Don Coppersmith

Don Coppersmith (* 1950 ) is an American mathematician and cryptologist.

Copper Smith studied at the Massachusetts Institute of Technology with a bachelor 's degree in mathematics in 1972 and at Harvard University, where in 1975 he received his master's degree and received his doctorate in Shlomo Sternberg 1977 ( deformation of Lie groups and Lie algebras ). As a student he was from 1968 to 1971 for four consecutive times winner in the Putnam competition and thus Putnam Fellow. He conducted research at IBM since 1977 and was involved in the development of the Data Encryption Standard, in particular the cryptanalysis of S- boxes and their improvement against differential cryptanalysis. After this method was published in 1990 by Eli Biham and Adi Shamir, and it became clear that the S-boxes of the DES were optimized, however, revealed Coppersmith that the methods was known to the DES developers already in the first half of the 1970s.

Later he was at the Center for Communication Research (CCR ) of the Institute for Defense Analyses in Princeton. He was involved in the development of the MARS block cipher at IBM, the candidate for the Advanced Encryption Standard was, and where the current ciphers SEAL and Scream.
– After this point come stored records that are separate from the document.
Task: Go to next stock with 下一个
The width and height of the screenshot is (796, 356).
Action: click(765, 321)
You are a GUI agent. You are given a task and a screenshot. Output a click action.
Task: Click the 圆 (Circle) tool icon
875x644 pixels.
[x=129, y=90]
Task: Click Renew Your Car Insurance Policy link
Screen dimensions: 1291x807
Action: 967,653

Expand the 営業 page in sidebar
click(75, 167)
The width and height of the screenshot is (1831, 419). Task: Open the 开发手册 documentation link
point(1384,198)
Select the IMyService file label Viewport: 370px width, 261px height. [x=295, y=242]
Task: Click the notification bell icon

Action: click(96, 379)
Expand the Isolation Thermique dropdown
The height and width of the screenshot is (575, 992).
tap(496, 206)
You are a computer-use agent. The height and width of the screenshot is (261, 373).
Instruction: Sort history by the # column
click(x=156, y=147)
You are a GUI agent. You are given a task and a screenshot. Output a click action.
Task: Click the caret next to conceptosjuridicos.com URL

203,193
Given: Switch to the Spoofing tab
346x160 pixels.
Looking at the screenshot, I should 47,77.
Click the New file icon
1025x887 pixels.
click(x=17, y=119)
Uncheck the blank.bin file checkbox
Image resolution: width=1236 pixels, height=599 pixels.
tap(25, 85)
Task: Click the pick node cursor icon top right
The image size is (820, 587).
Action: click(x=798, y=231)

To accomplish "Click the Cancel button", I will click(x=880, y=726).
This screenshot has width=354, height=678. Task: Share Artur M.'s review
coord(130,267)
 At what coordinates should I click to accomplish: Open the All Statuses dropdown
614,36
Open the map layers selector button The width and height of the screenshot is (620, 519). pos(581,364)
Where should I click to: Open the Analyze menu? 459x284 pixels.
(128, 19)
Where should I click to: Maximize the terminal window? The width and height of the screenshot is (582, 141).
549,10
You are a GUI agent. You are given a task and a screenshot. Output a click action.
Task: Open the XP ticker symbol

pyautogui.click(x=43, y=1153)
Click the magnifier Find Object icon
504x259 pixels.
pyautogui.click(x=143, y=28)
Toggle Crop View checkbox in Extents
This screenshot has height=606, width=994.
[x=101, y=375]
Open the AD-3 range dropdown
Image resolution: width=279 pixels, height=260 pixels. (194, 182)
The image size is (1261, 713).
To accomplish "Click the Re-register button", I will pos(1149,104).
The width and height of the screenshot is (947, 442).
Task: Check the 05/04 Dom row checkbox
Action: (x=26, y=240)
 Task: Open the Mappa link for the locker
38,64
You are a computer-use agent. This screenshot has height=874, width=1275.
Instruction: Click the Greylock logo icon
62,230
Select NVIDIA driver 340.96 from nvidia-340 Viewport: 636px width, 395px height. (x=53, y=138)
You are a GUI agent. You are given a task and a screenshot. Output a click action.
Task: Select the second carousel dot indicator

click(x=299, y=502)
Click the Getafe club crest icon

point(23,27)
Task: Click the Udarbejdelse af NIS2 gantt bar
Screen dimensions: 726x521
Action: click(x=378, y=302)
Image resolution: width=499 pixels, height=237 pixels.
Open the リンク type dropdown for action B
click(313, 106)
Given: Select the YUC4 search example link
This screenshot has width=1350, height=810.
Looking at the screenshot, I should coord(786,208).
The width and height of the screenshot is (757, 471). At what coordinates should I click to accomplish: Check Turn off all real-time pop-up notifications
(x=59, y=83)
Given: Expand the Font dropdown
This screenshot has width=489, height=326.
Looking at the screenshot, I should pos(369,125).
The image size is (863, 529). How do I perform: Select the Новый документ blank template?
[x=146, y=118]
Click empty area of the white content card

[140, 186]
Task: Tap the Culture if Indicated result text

He also dealt with the cryptanalysis of RSA, developed a very fast algorithm for the discrete logarithm ( with applications in cryptography ), and increase the number field sieve in the factorization (also with cryptographic background). He also dealt with the cryptographic protocols Mental Poker by Ron Rivest, Adi Shamir, Len Adleman.

With Shmuel Winograd, he developed a fast algorithm for matrix multiplication ( Coppersmith - Winograd algorithm).

From 1998 to 2002 he had an online column for recreational mathematics at IBM ( Ponder this).

He is a Fellow of the IEEE (1993) and the International Association for Cryptologic Research ( 2004). He received the IBM Outstanding Innovation Award. In 2002 he was awarded the RSA Security Award in Mathematics.